The scale of the engineering is hard to overstate. South Energyx Nigeria Ltd., a subsidiary of the Chagoury Group, leads the development as a public-private partnership with the Lagos State Government. China Communications Construction Group handles the dredging and landfill operations, pulling sand from the ocean floor and compacting it into solid ground. An 8.5-kilometer sea wall, constructed primarily of rock and faced with concrete accropode armor, protects the new land from the waves that destroyed the old coastline. The barrier was tested at the DHI Institute in Copenhagen against simulated storms ranging from one-in-a-hundred-year surges up to one-in-a-thousand-year events. Consultants from Royal Haskoning designed the traffic and transport systems. The project received a Clinton Global Initiative Commitment Certificate in 2009, drawing the kind of international attention that its backers hoped would attract investment.

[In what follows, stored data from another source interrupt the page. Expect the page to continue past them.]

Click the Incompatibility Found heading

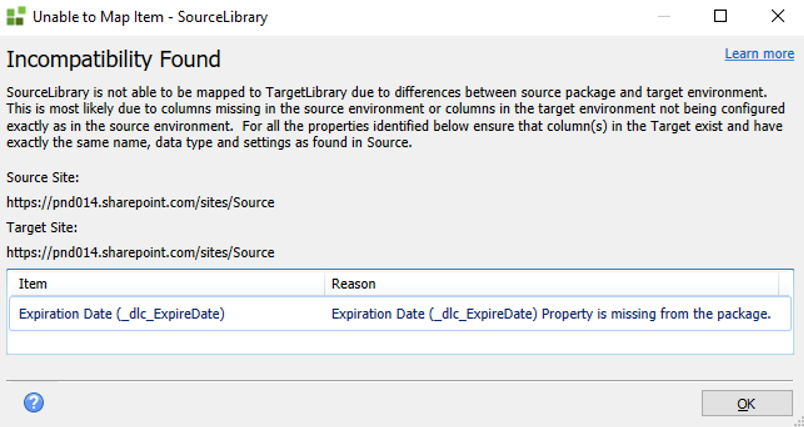coord(114,59)
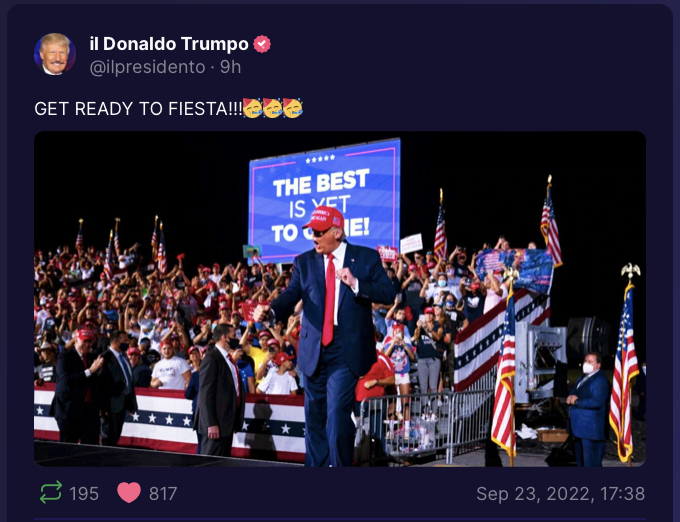Repost using the green retweet arrows icon
680x522 pixels.
pos(51,493)
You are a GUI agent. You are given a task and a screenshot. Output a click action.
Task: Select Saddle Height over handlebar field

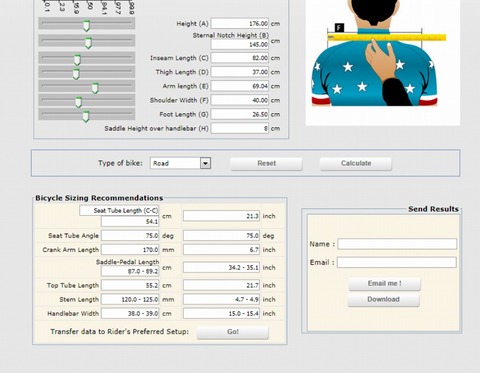click(x=240, y=128)
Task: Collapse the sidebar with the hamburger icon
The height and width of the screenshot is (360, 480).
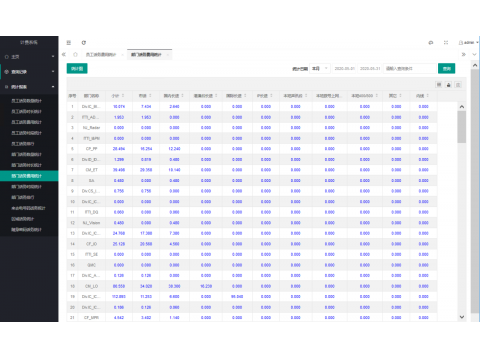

Eko Atlantic is planned not as a neighborhood but as a municipality in its own right -- with its own bureaucracy, its own energy supply, and its own offshore banking zone where investors can transfer money freely. The master plan includes commercial towers, residential blocks, hotels, and recreational facilities, all built to modern infrastructure standards including independent water, waste management, and security systems. On February 21, 2013, a ceremony marking the land reclamation milestone drew then-President Goodluck Jonathan, former U.S. President Bill Clinton, Lagos Governor Babatunde Fashola, and Bola Tinubu. By November 2020, the Eko Pearl Towers and several other buildings had been completed, and the city was hosting afro-concerts, the Lagos City Marathon, and the Copa Lagos sporting event. The project also secured an EDGE green building certification from the International Finance Corporation.
Not everyone sees Eko Atlantic as salvation. Residents of neighboring communities say that the construction itself has worsened coastal erosion and triggered ocean surges in areas the project was supposed to protect. In August 2012, the Atlantic surged over its banks, sweeping sixteen people into the ocean -- several fatally -- and flooding Kuramo Beach, Victoria Island, and surrounding neighborhoods. An environmental expert attributed the disaster to the failure of contractors handling the sand-filling to implement adequate surge mitigation. The Lagos chapter of the People's Democratic Party blamed the state government's sand-filling activities directly and called for the project to be halted and bereaved families compensated. Critics have also questioned whether a luxury development serving Nigeria's wealthiest residents addresses the needs of a city where millions live in informal settlements without basic services.
The tension at the heart of Eko Atlantic is one that Lagos confronts everywhere: how to build for the future of a city growing faster than its infrastructure can keep up, while protecting the people already living on the margins. The sea wall holds, the towers keep rising, and the reclaimed land continues to expand into the Atlantic. Whether this new peninsula becomes the modern West African business capital its developers envision -- or a gated enclave that shields the wealthy while displacing the vulnerable -- depends on decisions that extend far beyond engineering. For now, what was open ocean a generation ago is becoming solid ground, and a city of 250,000 is taking shape on land that did not exist when most of its future residents were born.
Located at 6.400N, 3.405E, Eko Atlantic is visible from the air as a dramatic land reclamation project extending into the Atlantic south of Victoria Island, Lagos. The 8.5 km sea wall is clearly visible as a curved barrier against the ocean. Best viewed from 3,000-5,000 feet AGL approaching from the south or west over the Gulf of Guinea. The contrast between the reclaimed land and the open ocean is striking. Nearest airport: Murtala Muhammed International Airport (DNMM), approximately 15 nm to the north.